Transcribe exactly the line that contains "Given: Click the divider" and every line after it through the end of the records, with nothing else.

Saved data entries
------------------------------------
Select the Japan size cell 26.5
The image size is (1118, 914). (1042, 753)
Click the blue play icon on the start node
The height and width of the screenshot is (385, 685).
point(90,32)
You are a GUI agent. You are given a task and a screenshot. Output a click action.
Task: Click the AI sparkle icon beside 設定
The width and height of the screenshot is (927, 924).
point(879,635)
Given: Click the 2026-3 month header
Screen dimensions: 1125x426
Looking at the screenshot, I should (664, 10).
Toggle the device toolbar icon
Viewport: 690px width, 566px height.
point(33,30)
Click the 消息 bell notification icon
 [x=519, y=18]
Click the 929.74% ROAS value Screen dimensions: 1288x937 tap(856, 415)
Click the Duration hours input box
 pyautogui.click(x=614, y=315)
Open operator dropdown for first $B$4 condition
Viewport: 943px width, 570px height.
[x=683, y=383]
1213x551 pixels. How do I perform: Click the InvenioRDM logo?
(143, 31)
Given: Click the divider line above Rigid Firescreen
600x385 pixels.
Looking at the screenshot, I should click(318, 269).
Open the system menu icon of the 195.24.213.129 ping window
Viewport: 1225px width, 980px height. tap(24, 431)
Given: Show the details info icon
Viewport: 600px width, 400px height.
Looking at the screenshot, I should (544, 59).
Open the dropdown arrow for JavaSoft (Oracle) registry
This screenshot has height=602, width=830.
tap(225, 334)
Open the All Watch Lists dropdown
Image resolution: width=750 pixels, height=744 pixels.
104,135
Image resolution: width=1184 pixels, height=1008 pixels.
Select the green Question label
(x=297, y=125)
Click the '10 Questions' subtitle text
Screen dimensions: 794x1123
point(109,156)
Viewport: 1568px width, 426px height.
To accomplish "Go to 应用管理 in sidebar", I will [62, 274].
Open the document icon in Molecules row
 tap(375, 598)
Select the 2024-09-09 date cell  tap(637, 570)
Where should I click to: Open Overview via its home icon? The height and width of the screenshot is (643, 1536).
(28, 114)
------------------------------------
#### [Completed exercise]
Given: Click the divider line above Rigid Firescreen
600x385 pixels.
Looking at the screenshot, I should click(318, 269).
Open the system menu icon of the 195.24.213.129 ping window
Viewport: 1225px width, 980px height. tap(24, 431)
Given: Show the details info icon
Viewport: 600px width, 400px height.
Looking at the screenshot, I should (544, 59).
Open the dropdown arrow for JavaSoft (Oracle) registry
This screenshot has height=602, width=830.
tap(225, 334)
Open the All Watch Lists dropdown
Image resolution: width=750 pixels, height=744 pixels.
104,135
Image resolution: width=1184 pixels, height=1008 pixels.
Select the green Question label
(x=297, y=125)
Click the '10 Questions' subtitle text
Screen dimensions: 794x1123
point(109,156)
Viewport: 1568px width, 426px height.
To accomplish "Go to 应用管理 in sidebar", I will [62, 274].
Open the document icon in Molecules row
 tap(375, 598)
Select the 2024-09-09 date cell  tap(637, 570)
Where should I click to: Open Overview via its home icon? The height and width of the screenshot is (643, 1536).
(28, 114)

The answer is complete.